For federal and state/provincial governments worldwide, the way to stimulate their respective economies at times of a financial crisis and the Great Recession has been to rev up public spending exponentially. This Keynesian economic model proved to be quite the dismal failure considering the enormous debt levels that governments have accumulated since 2007.
When interest rates starting rising, the debt servicing payments will rise astronomically. Right now, in the United States alone, the federal government will have net interest payments as its highest budgetary item as of 2022. Interest payments could exceed $1 trillion a year, even if rates move upwards by a percent.
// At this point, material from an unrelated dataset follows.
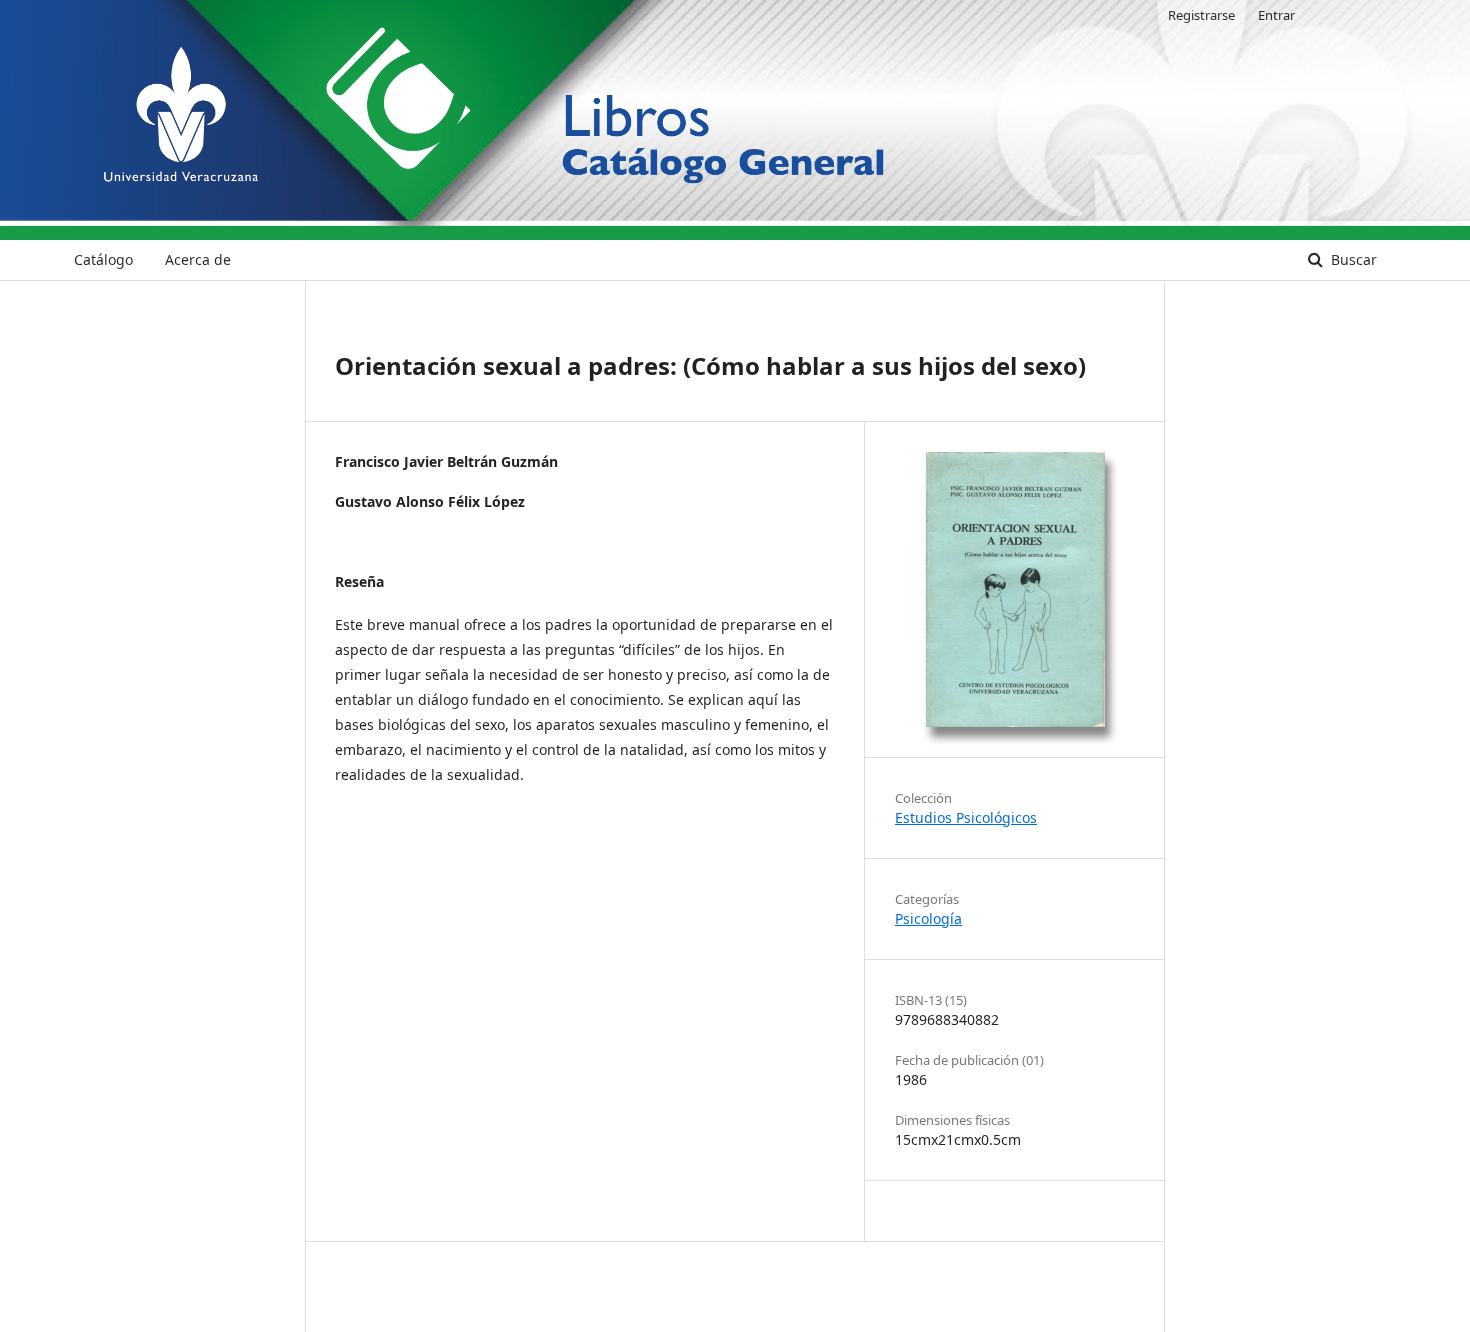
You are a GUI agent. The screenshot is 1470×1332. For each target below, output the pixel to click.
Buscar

Just how much debt did governments tack on over the past several years? According to a new study, global debt rose by $57 trillion, and authors are warning this could pose a serious threat to economies and financial markets.
A new report from McKinsey released Thursday highlighted that the global debt-to-gross domestic product ratio jumped by 17 percentage points to 286 percent. Governments in highly developed countries have borrowed immensely in order to increase demand and fund bailouts of companies and financial institutions.
“This is not as much as the 23-point increase in the seven years before the crisis, but it is enough to raise fresh concerns,” the report states. “Absent additional steps and new approaches, business leaders should expect that debt will be a drag on GDP growth and continue to create volatility and fragility in financial markets. Policy makers will need to consider a full range of responses to reduce debt as well as innovations to make debt less risky and make the impact of future crises less catastrophic.”
Although many public officials and central bankers would dismiss any suggestion that debt would hinder economic growth, report authors warn that these levels could reverse any economic recovery that could be taking place in countries like the United States, Canada, the United Kingdom, Japan and elsewhere.
“[Debt] slows the recovery, raises the risk of new crises and it limits the ability to respond to them,” the report stated. “While significant deleveraging may prove elusive for many countries, effectively managing the growth of debt — and reducing it where necessary — is an imperative.”
In the U.S., the national debt stands at nearly $18 trillion with more than $120 trillion in unfunded liabilities and expenditures. In Canada, the national debt is honing in on $1 trillion. In Japan, the national debt has surpassed one quadrillion yen. These certainly aren’t numbers to be celebrating, even if Paul Krugman is.